ASSIGNMENT —
Using the records provided below, locate and copy each line that contains the word "anfordern".

INPUT DATA —

────────

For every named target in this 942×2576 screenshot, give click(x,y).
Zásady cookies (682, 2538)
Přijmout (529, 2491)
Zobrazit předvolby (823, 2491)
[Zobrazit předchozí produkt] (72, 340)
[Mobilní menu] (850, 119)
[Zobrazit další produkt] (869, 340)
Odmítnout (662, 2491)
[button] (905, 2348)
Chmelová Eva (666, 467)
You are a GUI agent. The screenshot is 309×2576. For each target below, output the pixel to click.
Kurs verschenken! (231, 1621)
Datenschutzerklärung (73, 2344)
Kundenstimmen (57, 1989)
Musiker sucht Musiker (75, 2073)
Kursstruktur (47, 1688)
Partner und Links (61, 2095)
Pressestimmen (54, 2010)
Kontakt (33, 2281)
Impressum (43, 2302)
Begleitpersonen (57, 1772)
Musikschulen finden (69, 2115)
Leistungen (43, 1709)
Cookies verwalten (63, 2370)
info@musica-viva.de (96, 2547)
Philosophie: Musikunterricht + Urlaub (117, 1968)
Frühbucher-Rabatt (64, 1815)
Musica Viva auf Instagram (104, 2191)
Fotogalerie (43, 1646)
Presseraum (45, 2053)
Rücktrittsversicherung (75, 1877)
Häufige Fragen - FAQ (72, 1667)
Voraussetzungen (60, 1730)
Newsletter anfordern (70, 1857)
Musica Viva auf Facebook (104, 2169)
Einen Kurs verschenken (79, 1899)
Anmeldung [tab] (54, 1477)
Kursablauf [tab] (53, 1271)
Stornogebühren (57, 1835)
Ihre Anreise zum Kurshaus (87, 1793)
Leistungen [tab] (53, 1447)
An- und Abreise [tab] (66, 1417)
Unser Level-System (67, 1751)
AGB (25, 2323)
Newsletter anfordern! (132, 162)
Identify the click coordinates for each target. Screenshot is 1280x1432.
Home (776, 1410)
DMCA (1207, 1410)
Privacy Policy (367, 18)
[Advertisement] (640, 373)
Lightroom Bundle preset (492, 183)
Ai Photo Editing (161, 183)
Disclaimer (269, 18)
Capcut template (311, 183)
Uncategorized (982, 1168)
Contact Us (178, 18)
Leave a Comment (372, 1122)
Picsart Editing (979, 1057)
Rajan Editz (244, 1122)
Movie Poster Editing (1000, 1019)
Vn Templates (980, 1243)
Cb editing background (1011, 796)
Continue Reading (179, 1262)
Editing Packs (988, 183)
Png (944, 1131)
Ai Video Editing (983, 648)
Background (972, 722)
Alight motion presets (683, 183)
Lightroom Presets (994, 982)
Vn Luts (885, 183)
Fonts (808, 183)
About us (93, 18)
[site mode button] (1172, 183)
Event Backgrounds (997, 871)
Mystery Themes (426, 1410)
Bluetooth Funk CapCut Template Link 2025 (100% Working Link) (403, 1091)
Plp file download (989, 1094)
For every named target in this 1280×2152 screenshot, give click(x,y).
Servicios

────────

RESULT BELOW —
Newsletter anfordern (70, 1857)
Newsletter anfordern! (132, 162)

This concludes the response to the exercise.